Task instructions:
1) Reproduce the passage of the Suw Charman-Anderson biography between "British journalist, consultant" and "Ada Lovelace Day.", inclusive.
2) Carry on the Suw Charman-Anderson biography from the point where it stops.

Excerpt to read:
..........

British journalist, consultant and blogger

Suw Charman-Anderson (born 15 April 1971) is the former Executive Director of the Open Rights Group, a campaign group based in London. She is also a journalist, social software consultant, blogger and public speaker. Named one of the "50 most influential Britons in technology" by The Daily Telegraph, she has also worked to gain recognition for other women in technological fields, including by founding Ada Lovelace Day.

== Career ==

=== Early career, blogging, and social software ===
Charman is a graduate of Cardiff University with a BSc in Geology. Early career projects included music journalism, web publishing, and providing web support to other learners of Welsh. In her 20s, while working as an editorial assistant for a science publishing company, she chose the name "Suw" for herself after creating it as a typographical error for her short name, Sue. Her personal weblog, Chocolate and Vodka, started in June 2002, features commentary on the Blogosphere, social issues and politics growing her audience. Her professional blog Strange Attractor, was begun in July 2004 under the Corante label. She still edits and posts to both, the latter with her husband Kevin.

..........

Input data:

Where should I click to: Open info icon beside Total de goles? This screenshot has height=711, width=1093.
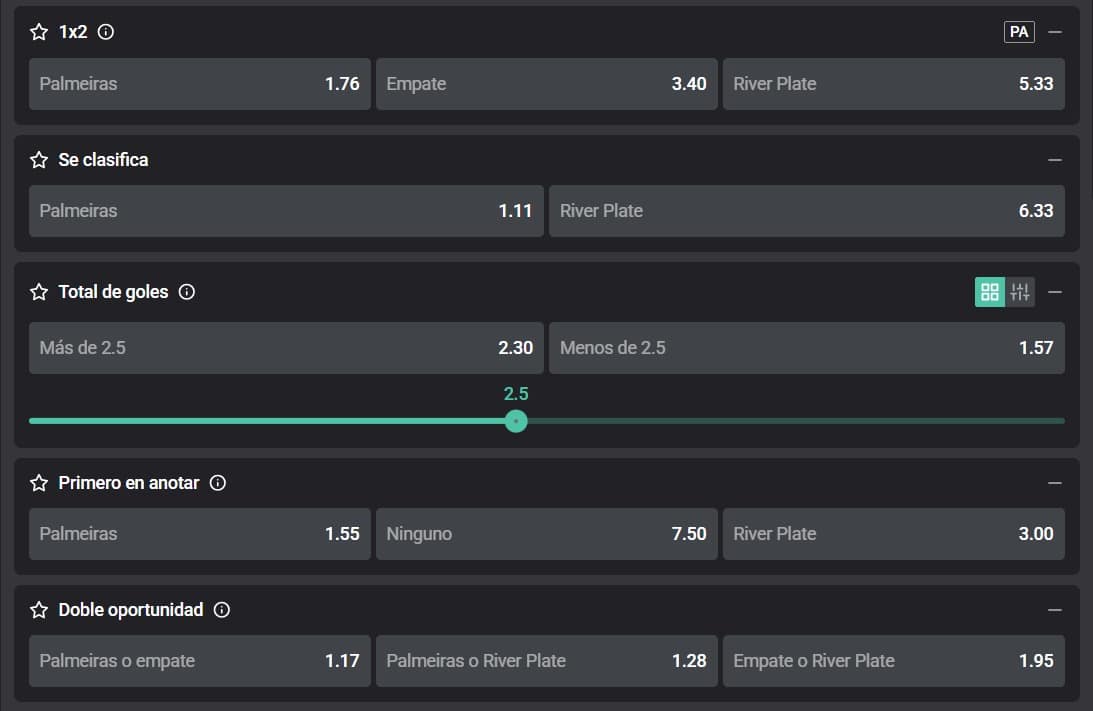pyautogui.click(x=186, y=292)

..........

Per-task outputs:
1)
British journalist, consultant and blogger

Suw Charman-Anderson (born 15 April 1971) is the former Executive Director of the Open Rights Group, a campaign group based in London. She is also a journalist, social software consultant, blogger and public speaker. Named one of the "50 most influential Britons in technology" by The Daily Telegraph, she has also worked to gain recognition for other women in technological fields, including by founding Ada Lovelace Day.

2)
Her work in Social Software consulting includes producing the BlogOn Conference in New York City, in 2005. She has worked for MSN, BUPA, Dresdner Kleinwort Wasserstein, Socialtext, Jackie Cooper PR, De Montfort University and BBC News Online, training or consulting. She talks about blogging for business. In January 2012, she started a blog on Forbes.com about self-publishing and crowdfunding.

=== Activism ===
Her work online has led her to explore the issues surrounding rights and responsibilities online, which she has frequently written about—for example, her article for The Guardian in 2004 exploring the truth behind file sharing and the music industry. She also has written for Linux User and Developer discussing digital rights.

In 2005, she co-founded the Open Rights Group, leading the project as Executive Director within its infancy. As a founder of ORG, she has commented on a wide variety of issues dealing with ownership and new media.

===Ada Lovelace Day===
In 2009, Charman recruited bloggers and others to honour influential women in science, technology, engineering and maths (STEM). This became an annual event, which she called Ada Lovelace Day. In 2010 more than 2,000 people responded with blogs, podcasts, and videos supporting the project. In 2015, it was said to be important to women and minorities under-represented in science and technology.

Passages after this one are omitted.